Enviada em 15/10/2022
A educação, direito social que deve ser assegurado pelo Estado, segundo o sexto artigo da Constituição de 1988, principal norma jurídica do Brasil, está sujeita a avanços e retrocessos oriundos da inovação tecnológica, certamente, devido à potencial adoção inadequada de recursos audiovisuais, em detrimento do uso de papel e caneta. Sendo assim, faz-se mister analisar a forma e o mometo correto de utilizar tais ferramentas, para evitar que a empregabilidade desses novos recursos venha a lesar o desempenho escolar dos jovens.
Para início de conversa, é válido informar que, felizmente, tais equipamentos otimizam vários processos, afinal, permitem apresentações de forma diversa, auxiliando no entendimento do conteúdo lecionado. Mas, infelizmente, são deletérios à concentração, visto que, de acordo com Kelly McGonigal, professora da Universidade de Stanford, notebooks e celulares são o maior ponto de distração entre alunos. Portanto, seguramente, não podem ser usados pelos estudantes durante as aulas, mas somente pelos professores.

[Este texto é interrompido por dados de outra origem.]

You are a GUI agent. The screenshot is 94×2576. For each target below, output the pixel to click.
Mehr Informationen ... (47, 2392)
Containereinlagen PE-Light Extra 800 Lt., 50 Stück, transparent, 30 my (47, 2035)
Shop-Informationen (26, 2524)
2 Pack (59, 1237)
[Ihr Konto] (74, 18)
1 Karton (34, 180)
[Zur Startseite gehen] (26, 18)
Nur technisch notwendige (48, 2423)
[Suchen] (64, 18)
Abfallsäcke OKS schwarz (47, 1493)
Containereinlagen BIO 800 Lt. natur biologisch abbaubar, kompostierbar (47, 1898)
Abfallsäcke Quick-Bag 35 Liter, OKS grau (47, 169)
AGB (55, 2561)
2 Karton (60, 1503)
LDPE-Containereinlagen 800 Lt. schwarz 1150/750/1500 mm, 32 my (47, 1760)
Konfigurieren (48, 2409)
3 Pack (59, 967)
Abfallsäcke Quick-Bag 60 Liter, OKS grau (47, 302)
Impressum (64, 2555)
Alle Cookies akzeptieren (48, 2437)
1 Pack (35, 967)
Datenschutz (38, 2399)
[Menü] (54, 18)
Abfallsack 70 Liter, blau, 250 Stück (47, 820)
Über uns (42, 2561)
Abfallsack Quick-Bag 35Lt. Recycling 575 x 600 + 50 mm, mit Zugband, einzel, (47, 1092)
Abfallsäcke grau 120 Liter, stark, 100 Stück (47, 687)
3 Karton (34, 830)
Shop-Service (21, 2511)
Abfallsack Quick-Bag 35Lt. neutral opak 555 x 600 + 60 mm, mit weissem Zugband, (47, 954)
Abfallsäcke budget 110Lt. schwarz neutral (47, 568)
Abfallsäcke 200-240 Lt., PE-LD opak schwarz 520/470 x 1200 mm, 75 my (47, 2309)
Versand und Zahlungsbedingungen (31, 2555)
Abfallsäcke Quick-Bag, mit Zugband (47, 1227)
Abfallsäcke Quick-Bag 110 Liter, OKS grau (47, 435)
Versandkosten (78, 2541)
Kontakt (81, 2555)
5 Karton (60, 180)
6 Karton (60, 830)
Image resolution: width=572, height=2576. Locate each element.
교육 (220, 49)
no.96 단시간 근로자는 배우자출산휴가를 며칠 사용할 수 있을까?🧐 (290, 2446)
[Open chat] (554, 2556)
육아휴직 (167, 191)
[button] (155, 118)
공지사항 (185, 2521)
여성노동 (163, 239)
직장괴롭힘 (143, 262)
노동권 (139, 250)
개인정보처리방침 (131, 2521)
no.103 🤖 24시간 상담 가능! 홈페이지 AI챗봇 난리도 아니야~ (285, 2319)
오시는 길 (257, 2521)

Outrossim, para o neurocientista e professor da Universidade Federal de Minas Gerais, Pierluiggi, aula é diferente de estudo, este é ativo e individual, já essa, coletiva e passiva. Em suma, o aprendizado é o resultado da realização dessas atividades, nessa respectiva ordem, o problema é que para ser ativo, faz-se necessário esforço, e aí é onde, novamente, o uso de computadores é contraproducente, pois o exercício motor em digitar, é inferior ao de escrever, logo, para melhor aprendizagem, a escrita, com papel e caneta, é superior à digitação.
Depreende-se, indubitavelmente, que, com a finalidade de prevenir o uso equivocado de notebooks e celulares no ensino, cabe ao Ministério da Educação, urgentemente, informar e conscientizar todos os diretores e supervisores, sobretudo dos colégios públicos, por meio de manual enviado por e-mail, acerca da importâcia dos discentes, durante os estudos em casa ou em sala de aula, realizarem anotações da forma tradicioal, isto é, escrita, a fim de que os docentes evitem queda na produtividade estudantil, sendo lícito o emprego dessas ferramentas nas aulas, só aos professores . Desse modo, o Estado cumprirá, de forma mais adequada, com sua obrigação constitucional supracitada.